While it may still be taboo for some, menstrual blood appears to have more to offer than previously thought. For example, researchers discovered in 2023 that it may actually play a key role in treating Alzheimer’s Disease in the future.

As period blood becomes a little less of a forbidden topic, some social media users have been discussing their DIY skincare in the form of “menstrual masking” or “period face masks”, which are exactly what they sound like.

Writing for The Conversation, Dipa Kamdar, Senior Lecturer in Pharmacy Practice, Kingston University explains: “Popularised on social media, hashtags such as #periodfacemask have amassed billions of views. In most videos, users apply menstrual blood for a few minutes before rinsing it off.

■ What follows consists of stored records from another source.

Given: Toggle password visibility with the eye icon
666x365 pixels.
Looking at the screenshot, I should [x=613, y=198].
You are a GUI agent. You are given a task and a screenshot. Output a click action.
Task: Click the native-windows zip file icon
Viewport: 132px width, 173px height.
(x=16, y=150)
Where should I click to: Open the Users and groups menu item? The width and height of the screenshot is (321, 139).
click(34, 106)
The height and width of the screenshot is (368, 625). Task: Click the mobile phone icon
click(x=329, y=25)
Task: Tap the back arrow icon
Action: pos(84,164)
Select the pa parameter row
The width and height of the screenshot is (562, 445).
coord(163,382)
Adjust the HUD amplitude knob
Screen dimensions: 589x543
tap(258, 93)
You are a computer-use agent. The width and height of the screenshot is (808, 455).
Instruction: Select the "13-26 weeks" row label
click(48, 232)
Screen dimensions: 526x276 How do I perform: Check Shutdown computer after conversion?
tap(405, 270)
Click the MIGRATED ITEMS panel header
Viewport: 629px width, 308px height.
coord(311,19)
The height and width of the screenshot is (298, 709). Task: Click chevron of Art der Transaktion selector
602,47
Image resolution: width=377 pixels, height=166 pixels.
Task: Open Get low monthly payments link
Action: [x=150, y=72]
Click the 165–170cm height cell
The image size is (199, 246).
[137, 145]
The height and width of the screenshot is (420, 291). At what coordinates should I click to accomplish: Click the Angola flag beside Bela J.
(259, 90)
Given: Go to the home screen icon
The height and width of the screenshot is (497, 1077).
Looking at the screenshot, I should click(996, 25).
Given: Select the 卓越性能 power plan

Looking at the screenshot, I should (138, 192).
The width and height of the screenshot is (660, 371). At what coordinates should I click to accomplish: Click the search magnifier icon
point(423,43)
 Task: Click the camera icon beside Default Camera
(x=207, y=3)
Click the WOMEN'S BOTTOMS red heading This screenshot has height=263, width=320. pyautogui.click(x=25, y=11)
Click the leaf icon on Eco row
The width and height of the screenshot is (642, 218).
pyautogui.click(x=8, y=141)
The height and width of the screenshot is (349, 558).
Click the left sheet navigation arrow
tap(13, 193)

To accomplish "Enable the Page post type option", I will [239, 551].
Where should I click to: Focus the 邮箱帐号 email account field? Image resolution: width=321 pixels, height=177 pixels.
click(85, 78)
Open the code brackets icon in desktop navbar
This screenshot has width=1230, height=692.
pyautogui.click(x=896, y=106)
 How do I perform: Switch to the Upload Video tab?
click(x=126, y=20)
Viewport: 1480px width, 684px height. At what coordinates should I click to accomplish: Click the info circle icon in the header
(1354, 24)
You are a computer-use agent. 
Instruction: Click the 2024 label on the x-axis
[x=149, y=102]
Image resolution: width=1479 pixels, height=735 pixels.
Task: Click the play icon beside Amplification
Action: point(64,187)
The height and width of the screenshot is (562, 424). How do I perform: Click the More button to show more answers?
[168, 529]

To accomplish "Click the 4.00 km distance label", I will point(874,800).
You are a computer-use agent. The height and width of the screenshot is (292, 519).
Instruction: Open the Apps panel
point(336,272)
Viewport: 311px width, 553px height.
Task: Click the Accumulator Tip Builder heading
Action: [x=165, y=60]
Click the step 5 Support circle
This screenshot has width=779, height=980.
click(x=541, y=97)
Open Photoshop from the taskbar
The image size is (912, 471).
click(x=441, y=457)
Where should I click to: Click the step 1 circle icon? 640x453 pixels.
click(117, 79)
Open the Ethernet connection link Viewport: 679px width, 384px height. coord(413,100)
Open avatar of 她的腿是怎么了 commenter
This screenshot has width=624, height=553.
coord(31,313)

“There’s no clear agreement on how much blood to use or how long to leave it on. Some call the practice healing or empowering, describing it as a spiritual ritual that connects them to their bodies and ancestral femininity.”

However, scientists do have some concerns.

Is menstrual masking actually effective?

Kamdar says: “Advocates of menstrual masking often argue that period blood contains stem cells, cytokines and proteins that could rejuvenate the skin.

“There is currently no clinical evidence to support using menstrual blood as a topical skincare treatment.”

However, she adds, “its biological composition has shown potential in medical research.”

All is not lost.

A 2018 study found that plasma derived from menstrual fluid could significantly enhance wound healing. In laboratory tests, wounds treated with menstrual plasma showed 100% repair within 24 hours compared with 40% using regular blood plasma.

Kamdar explains: “This remarkable regeneration is thought to be linked to the unique proteins and bioactive molecules in menstrual fluid: the same substances that allow the uterus to rebuild itself every month.”

Is menstrual masking the same as a ‘vampire facial’?

According to Kamdar, some menstrual masking advocates have compared the practice to ‘vampire facials’ which were popularised by Kim Kardashian. Vampire facials use platelet-rich-plasma (PRP) extracted from a patient’s owsn blood and inject it into the skin.

Kamdar warns: “But experts caution against comparing PRP with menstrual blood. Menstrual fluid is a complex mixture of blood, sloughed-off endometrial tissue (the uterine lining), vaginal secretions, hormones and proteins.

“As it passes through the vaginal canal, it can pick up bacteria and fungi, including Staphylococcus aureus, a common microbe that normally lives on the skin but can cause infections if it enters cuts or pores. There’s also a risk that sexually transmitted infections (STIs) could be transferred to the skin.”